▶ _ASSIGNMENT_
After finding "You are a GUI" in a line below, print that line and the rest of the lines exactly, leaving out all pictures.

+++ DATA PROVIDED +++

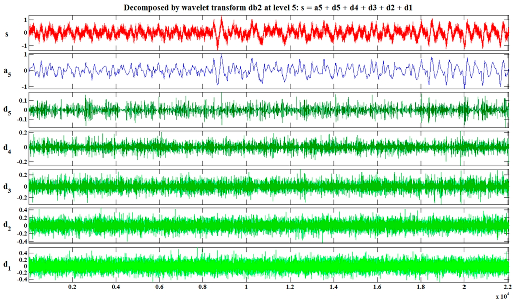Click the 'd2' detail axis label
Screen dimensions: 517x304
pos(7,225)
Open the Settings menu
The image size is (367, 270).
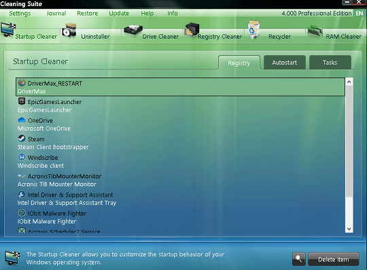click(20, 14)
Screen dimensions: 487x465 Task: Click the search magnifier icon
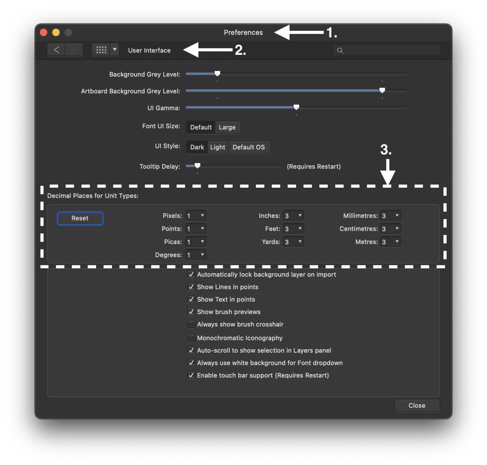(x=340, y=50)
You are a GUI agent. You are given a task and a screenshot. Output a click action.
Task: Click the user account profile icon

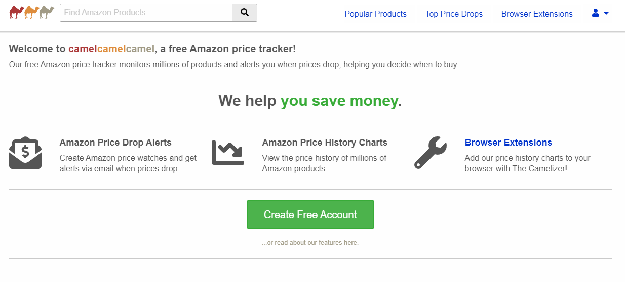click(x=596, y=13)
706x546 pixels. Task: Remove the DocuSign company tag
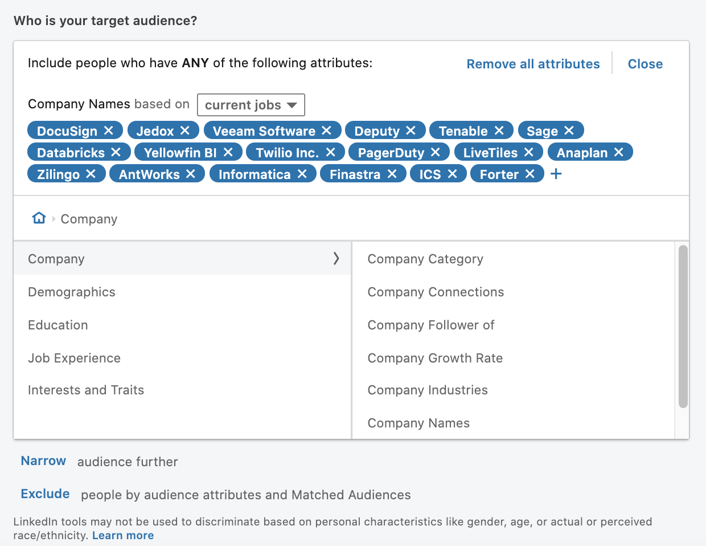coord(109,131)
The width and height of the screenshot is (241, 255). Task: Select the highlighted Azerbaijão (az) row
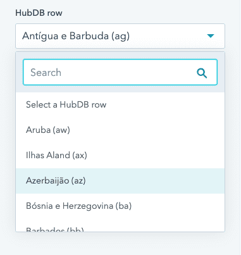[x=120, y=181]
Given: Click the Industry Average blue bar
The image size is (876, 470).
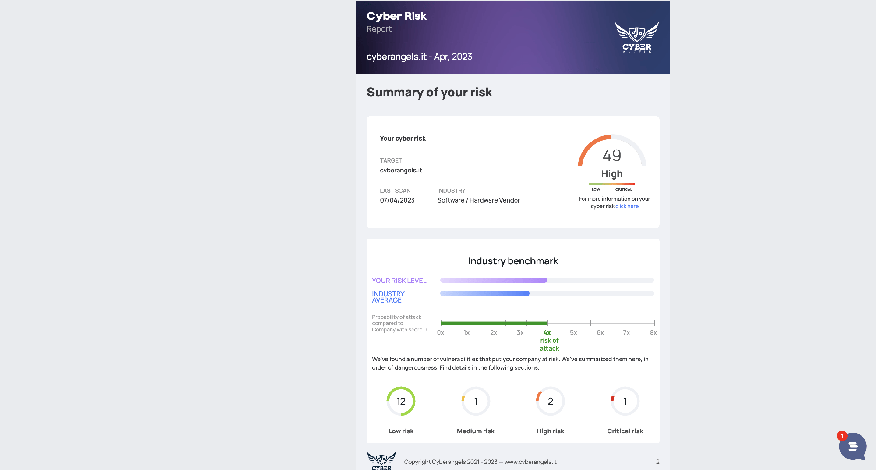Looking at the screenshot, I should click(485, 293).
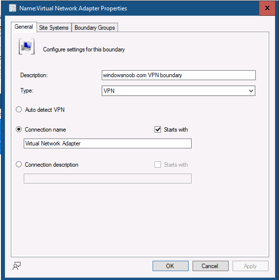Click the dropdown arrow of the Type combo box
Image resolution: width=279 pixels, height=280 pixels.
pyautogui.click(x=251, y=91)
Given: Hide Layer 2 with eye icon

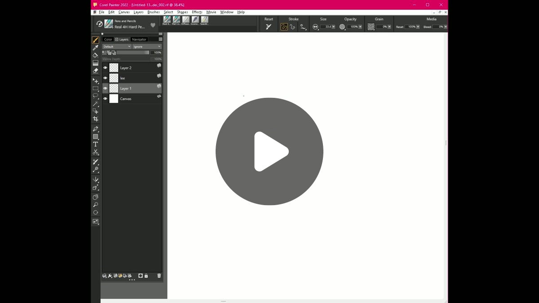Looking at the screenshot, I should (105, 68).
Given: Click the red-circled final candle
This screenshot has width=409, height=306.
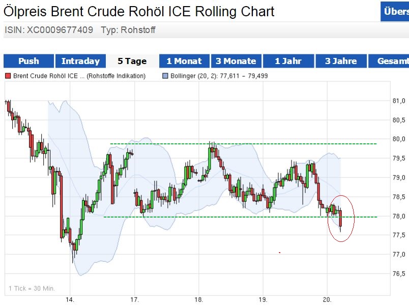Looking at the screenshot, I should (x=340, y=219).
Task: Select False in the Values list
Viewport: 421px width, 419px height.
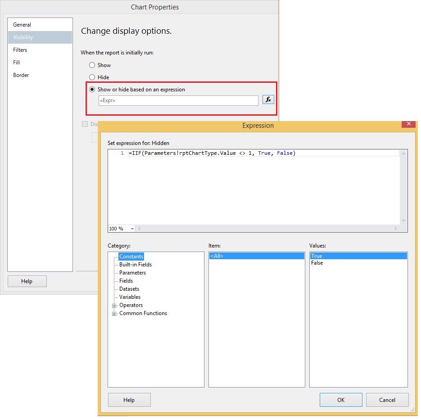Action: tap(317, 262)
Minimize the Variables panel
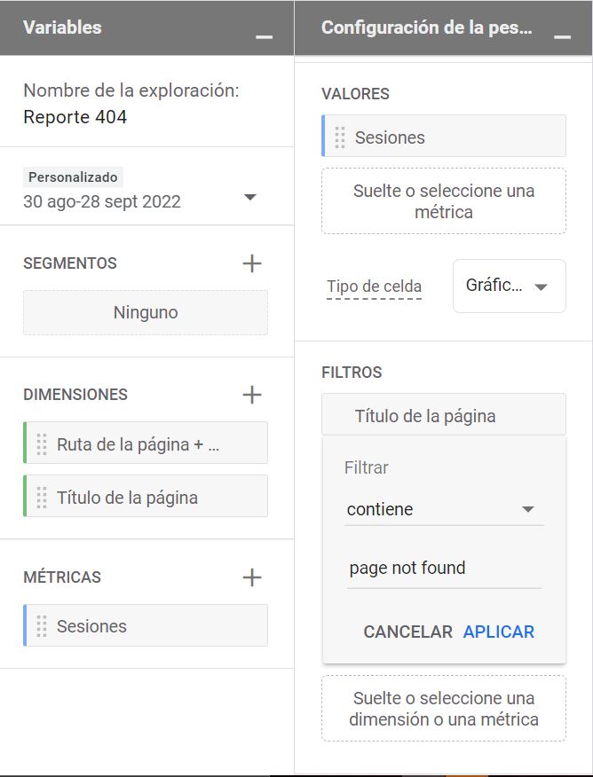 [264, 35]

+++

▶ _REPLY TO THE EXERCISE_
You are a GUI agent. You are given a task and a screenshot. Output a click action.
Task: Click the user account profile icon

click(x=596, y=13)
706x546 pixels. Task: Remove the DocuSign company tag
coord(109,131)
The width and height of the screenshot is (241, 255). Task: Select the highlighted Azerbaijão (az) row
[x=120, y=181]
Given: Click the Industry Average blue bar
The image size is (876, 470).
Looking at the screenshot, I should click(485, 293).
Click the dropdown arrow of the Type combo box
Image resolution: width=279 pixels, height=280 pixels.
pyautogui.click(x=251, y=91)
Given: Hide Layer 2 with eye icon

Looking at the screenshot, I should (105, 68).
Given: Click the red-circled final candle
This screenshot has width=409, height=306.
Looking at the screenshot, I should (x=340, y=219).
Task: Select False in the Values list
Viewport: 421px width, 419px height.
Action: tap(317, 262)
Minimize the Variables panel
 [264, 35]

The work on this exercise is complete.